Give back exactly the stretch of data below from the line holding "Task: Expand the" through the line holding "You are a computer-use agent. Image resolution: width=545", both ends included, and leave the remaining lines out.

** Opening SUPPLIED DATA block **

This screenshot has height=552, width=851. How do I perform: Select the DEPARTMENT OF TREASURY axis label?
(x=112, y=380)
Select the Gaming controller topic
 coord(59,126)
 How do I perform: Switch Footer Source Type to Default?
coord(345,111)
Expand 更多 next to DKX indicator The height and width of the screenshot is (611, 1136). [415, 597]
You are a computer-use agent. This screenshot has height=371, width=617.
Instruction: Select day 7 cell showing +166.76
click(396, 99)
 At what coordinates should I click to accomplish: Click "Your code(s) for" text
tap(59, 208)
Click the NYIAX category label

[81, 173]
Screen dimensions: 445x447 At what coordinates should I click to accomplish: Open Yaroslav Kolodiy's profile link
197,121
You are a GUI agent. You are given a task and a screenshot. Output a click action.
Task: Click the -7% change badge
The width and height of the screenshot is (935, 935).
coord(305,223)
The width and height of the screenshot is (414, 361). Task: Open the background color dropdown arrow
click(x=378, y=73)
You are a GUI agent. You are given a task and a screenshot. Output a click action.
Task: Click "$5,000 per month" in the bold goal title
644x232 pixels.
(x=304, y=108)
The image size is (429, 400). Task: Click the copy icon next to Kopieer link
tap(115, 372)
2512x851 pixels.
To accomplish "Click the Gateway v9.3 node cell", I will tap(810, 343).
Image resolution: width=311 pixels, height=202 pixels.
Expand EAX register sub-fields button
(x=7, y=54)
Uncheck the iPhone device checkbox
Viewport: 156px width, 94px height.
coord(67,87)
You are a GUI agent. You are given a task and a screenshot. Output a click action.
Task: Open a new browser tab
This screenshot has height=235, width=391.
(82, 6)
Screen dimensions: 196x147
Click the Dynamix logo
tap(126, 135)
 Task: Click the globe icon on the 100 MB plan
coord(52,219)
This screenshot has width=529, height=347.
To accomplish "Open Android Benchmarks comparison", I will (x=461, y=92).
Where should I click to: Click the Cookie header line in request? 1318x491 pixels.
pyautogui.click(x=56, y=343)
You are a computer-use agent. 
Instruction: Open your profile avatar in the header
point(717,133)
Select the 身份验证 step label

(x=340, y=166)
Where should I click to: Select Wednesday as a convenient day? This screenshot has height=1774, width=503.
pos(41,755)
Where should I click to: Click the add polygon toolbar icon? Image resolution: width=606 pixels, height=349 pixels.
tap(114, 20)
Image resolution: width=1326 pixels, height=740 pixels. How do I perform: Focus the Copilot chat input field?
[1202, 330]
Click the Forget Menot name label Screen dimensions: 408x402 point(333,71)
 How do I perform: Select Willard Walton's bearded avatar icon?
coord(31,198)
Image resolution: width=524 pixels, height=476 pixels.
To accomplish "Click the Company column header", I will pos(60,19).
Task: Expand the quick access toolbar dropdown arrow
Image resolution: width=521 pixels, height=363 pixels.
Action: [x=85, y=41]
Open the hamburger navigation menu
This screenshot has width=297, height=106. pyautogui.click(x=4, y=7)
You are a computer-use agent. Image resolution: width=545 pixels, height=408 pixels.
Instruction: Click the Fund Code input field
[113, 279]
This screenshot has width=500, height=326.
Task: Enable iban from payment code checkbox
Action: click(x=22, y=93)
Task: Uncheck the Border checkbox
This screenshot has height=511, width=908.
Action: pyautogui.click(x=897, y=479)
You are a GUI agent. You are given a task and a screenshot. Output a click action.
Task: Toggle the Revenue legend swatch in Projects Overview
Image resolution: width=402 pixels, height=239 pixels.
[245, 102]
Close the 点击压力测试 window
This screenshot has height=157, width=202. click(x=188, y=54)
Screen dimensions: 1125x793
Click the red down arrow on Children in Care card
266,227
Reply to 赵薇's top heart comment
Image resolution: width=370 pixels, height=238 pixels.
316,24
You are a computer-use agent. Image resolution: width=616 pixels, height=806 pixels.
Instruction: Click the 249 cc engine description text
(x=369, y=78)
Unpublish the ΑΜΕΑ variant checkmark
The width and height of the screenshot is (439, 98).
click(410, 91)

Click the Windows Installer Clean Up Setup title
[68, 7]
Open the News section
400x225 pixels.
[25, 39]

** Closing SUPPLIED DATA block **

[THE COMPLETED TASK]
Task: Expand the quick access toolbar dropdown arrow
Image resolution: width=521 pixels, height=363 pixels.
Action: [x=85, y=41]
Open the hamburger navigation menu
This screenshot has width=297, height=106. pyautogui.click(x=4, y=7)
You are a computer-use agent. Image resolution: width=545 pixels, height=408 pixels.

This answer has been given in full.